Bisnis.com, JAKARTA - Pelaku usaha meminta pemerintah untuk memberikan stimulasi konsumsi yang sifatnya produktif seperti stimulasi dan perluasan usaha untuk mendongkrak konsumsi masyarakat. Dengan demikian, pemerintah tidak perlu melakukan stimulasi konsumsi/daya beli secara berlebihan karena tingkat inflasi sudah terkendali.
Badan Pusat Statistik (BPS) mencatat inflasi periode Mei 2023 secara bulanan 0,09 persen. Angka ini lebih rendah dibandingkan periode yang sama tahun sebelumnya.
Wakil Ketua Umum Kadin Koordinator Bidang Maritim, Investasi, dan Luar Negeri Shinta W. Kamdani mengatakan pemerintah saat ini hanya perlu melakukan stimulasi konsumsi secara moderat dalam jangka pendek-menengah.
“Jadi bentuk intervensi yang ideal lebih kepada stimulasi investasi dan perluasan usaha. Ini bisa dilakukan dalam berbagai cara dan bentuk seperti peningkatan insentif investasi, perluasan pinjaman usaha dengan bunga ringan untuk UMKM, deregulasi dan simplifikasi prosedur ekspor, dll,” ujar Shinta merespons catatan inflasi periode Mei kepada Bisnis.com, Senin (5/6/2023).
Menurut Shinta, pertumbuhan konsumsi jika distimulasi secara berlebihan misalnya seperti pada masa pandemi (2020-2021) akan mengganggu capaian inflasi/potensi overheating dan tidak akan sustainable untuk pertumbuhan ekonomi nasional. Pasalnya secara tidak langsung akan menciptakan kondisi yang sama dengan Amerika Serikat dan Uni Eropa ketika mereka mengalami pandemi, yakni overstimulasi konsumsi domestik sehingga inflasinya menjadi tidak terkendali.

===

## Tugas A
Buatlah ringkasan artikel tentang stimulasi konsumsi ini dalam dua kalimat.
## Tugas B
Teruskan artikel tentang stimulasi konsumsi ini mulai dari sesudah kalimat terakhirnya.

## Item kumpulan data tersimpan
===

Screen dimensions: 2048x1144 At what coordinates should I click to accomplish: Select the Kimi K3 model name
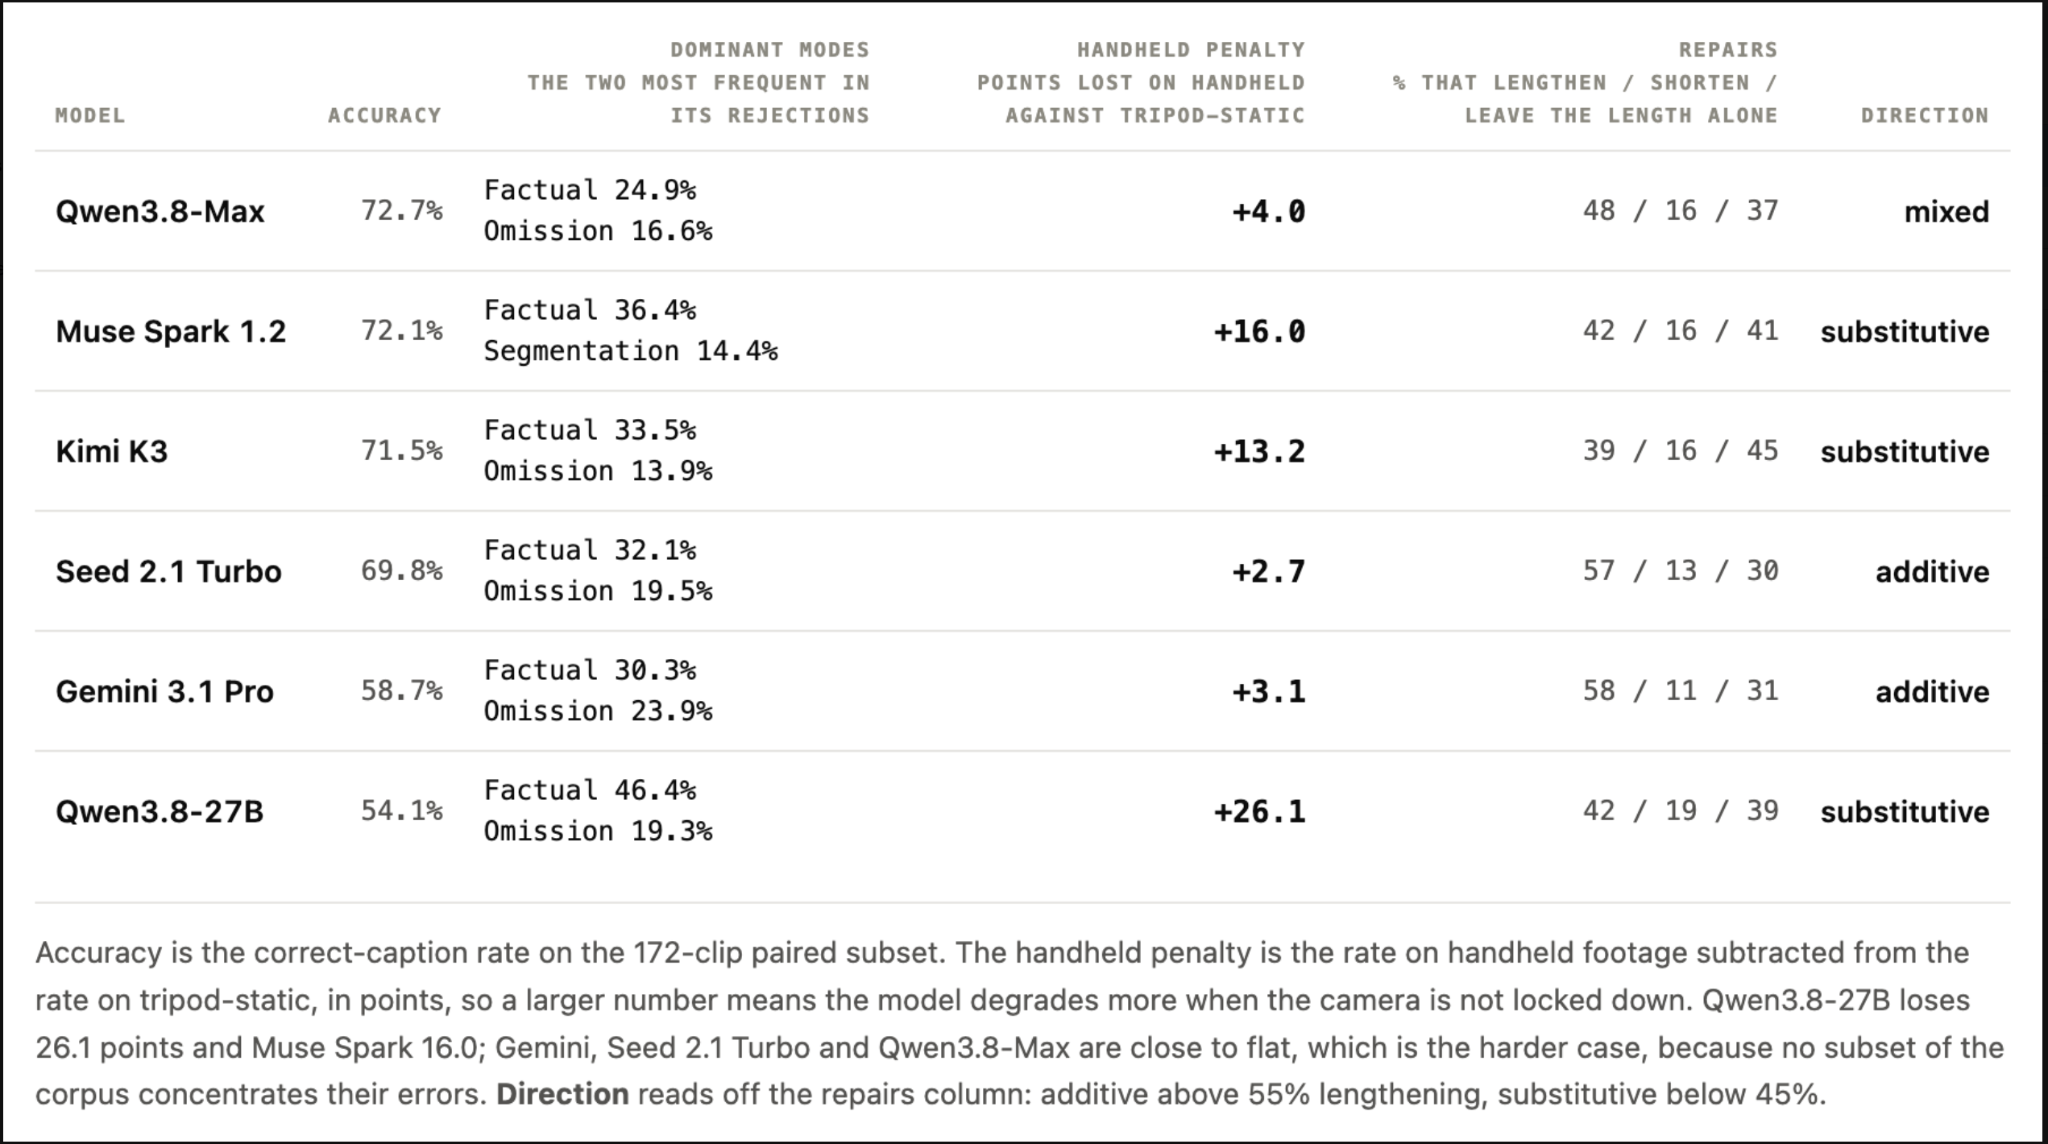112,451
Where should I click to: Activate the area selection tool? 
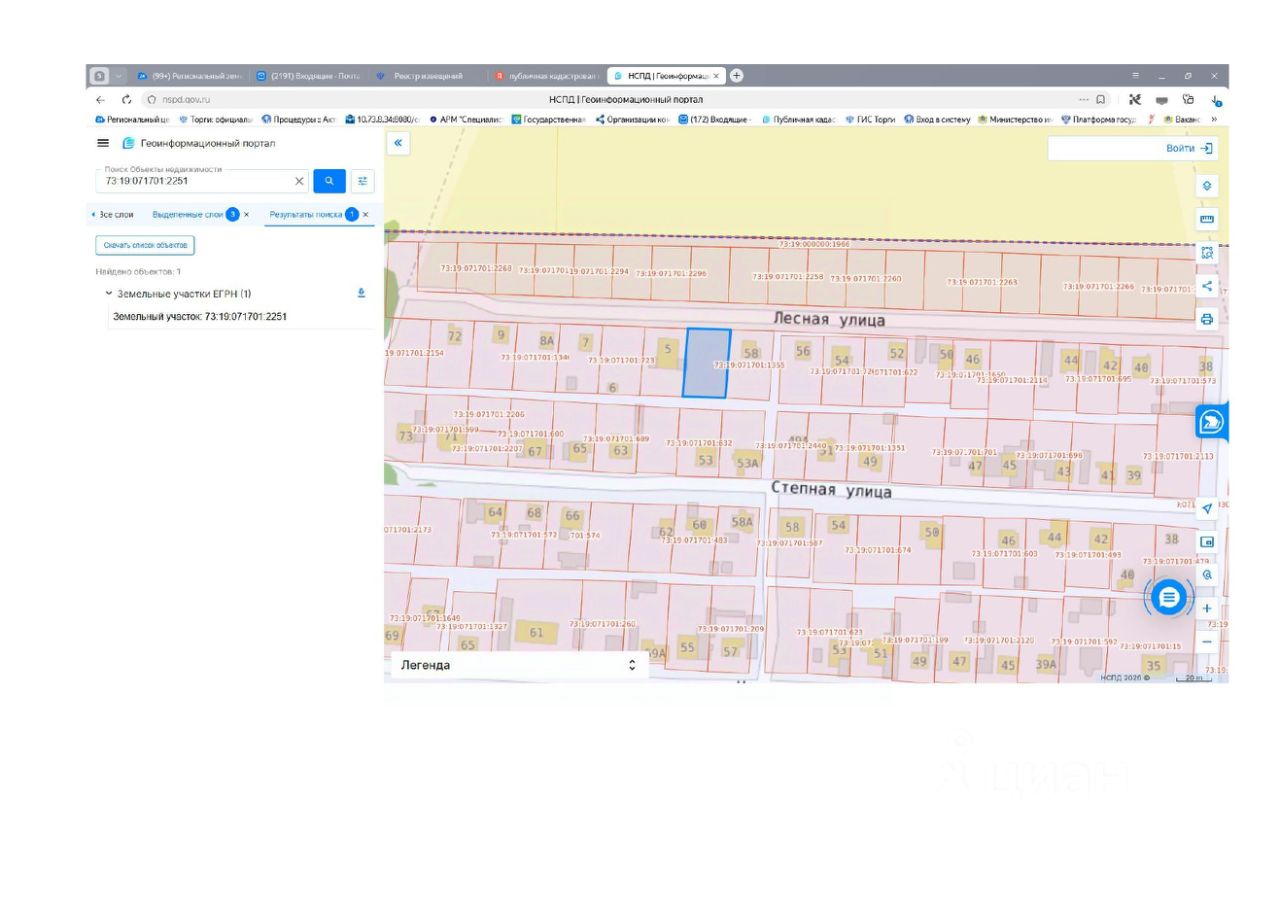(x=1207, y=253)
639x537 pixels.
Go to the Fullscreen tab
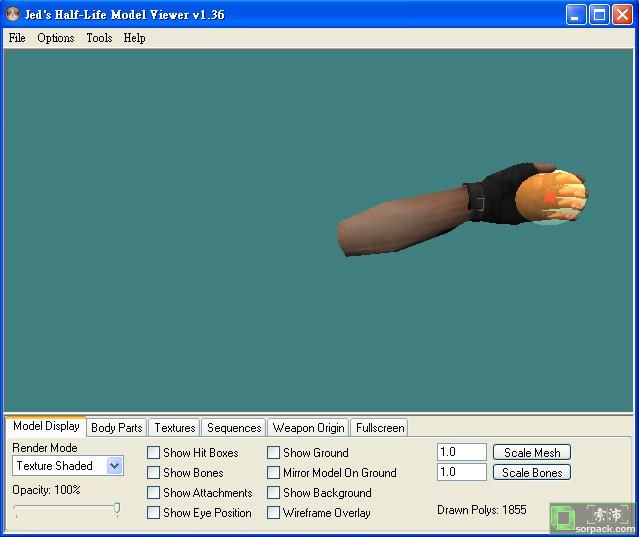point(380,428)
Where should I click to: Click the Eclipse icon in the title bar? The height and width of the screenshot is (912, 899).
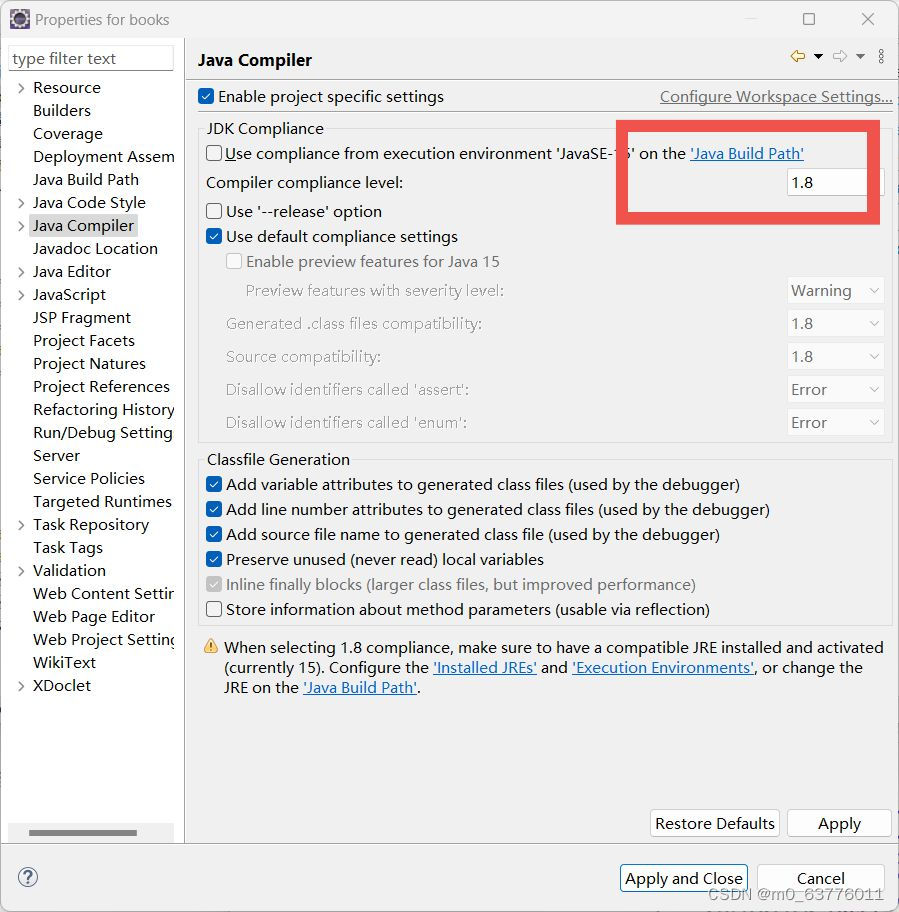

===

## Hasil Tugas A
Pelaku usaha meminta pemerintah memberikan stimulasi yang produktif, seperti stimulasi investasi dan perluasan usaha, karena inflasi sudah terkendali: BPS mencatat inflasi bulanan Mei 2023 sebesar 0,09 persen. Menurut Shinta W. Kamdani dari Kadin, stimulasi konsumsi cukup dilakukan secara moderat, sebab stimulasi berlebihan seperti pada masa pandemi dapat memicu overheating dan membuat inflasi tak terkendali seperti di Amerika Serikat dan Uni Eropa.

## Hasil Tugas B
“Karena itu saya rasa, stimulasi konsumsi pasar domestik yang lebih berguna untuk jangka pendek bisa dilakukan dengan penurunan pajak PPN, pencairan THR PNS, distribusi subsidi-subsidi yang sudah dianggarkan, dan realisasi APBN yang lebih cepat sudah cukup,” jelas Wakil Ketua Asosiasi Pengusaha Indonesia (Apindo) itu.
Baca Juga
Dia menilai tidak ada urgensi untuk menciptakan stimulasi lain yang sifatnya lebih konsumtif.
“Sebaiknya insentif produktif seperti yang disebutkan sebelumnya agar daya beli masyarakat terdongkrak secara berkelanjutan,” ucap Shinta.
Lebih lanjut, terkait pelemahan permintaan pasar, khususnya pasar internasional, Shinta menilai tidak banyak yang bisa dilakukan. Dia menurutkan, apabila Indonesia mau meningkatkan perdagangan/ekspor dengan kondisi saat ini hanya ada tiga cara.
“Yakni diversifikasi pasar tujuan ekspor, diversifikasi produk ekspor unggulan dan peningkatan affordability serta daya saing faktor produksi di dalam negeri termasuk segala hal yang menyangkut pembiayaan dan supply chain ekspor manufaktur,” kata Shinta.
Sebelumnya, Deputi Bidang Statistik Distribusi dan Jasa BPS Pudji Ismartini mengungkapkan angka inflasi dari tahun ke tahun (year-on-year) menjadi 4 persen jika dibandingkan dengan Mei 2022. "Inflasi Mei 2023 secara bulan ke bulan lebih rendah dari inflasi bulan sebelumnya yang sebesar 0,33 persen, dan lebih rendah dari inflasi di bulan yang sama di tahun lalu yang sebesar 0,40 persen," kata Deputi Bidang Statistik Distribusi dan Jasa Pudji Ismartini, Senin (5/6/2023).
Dia mengatakan pihaknya tidak bisa mengindikasikan bahwa penurunan inflasi ini disebabkan karena daya beli masyarakat yang turun. Karena penurunan permintaan hanya terjadi khususnya pada barang-barang manufaktur.
"Kita tidak bisa menyatakan indikasi melemahnya daya beli, kita bisa lihat ini karena sudah bekurangnya permintaan pasca Ramadan khususnya pada barang-barang hasil industri manufaktur," kata Pudji dalam konferensi pers, Senin (5/6/2023).
Adapun komponen yang mengalami permintaan yang tinggi ialah komponen harga bergejolak, yaitu bahan makanan dan minuman serta makanan dan minuman jadi.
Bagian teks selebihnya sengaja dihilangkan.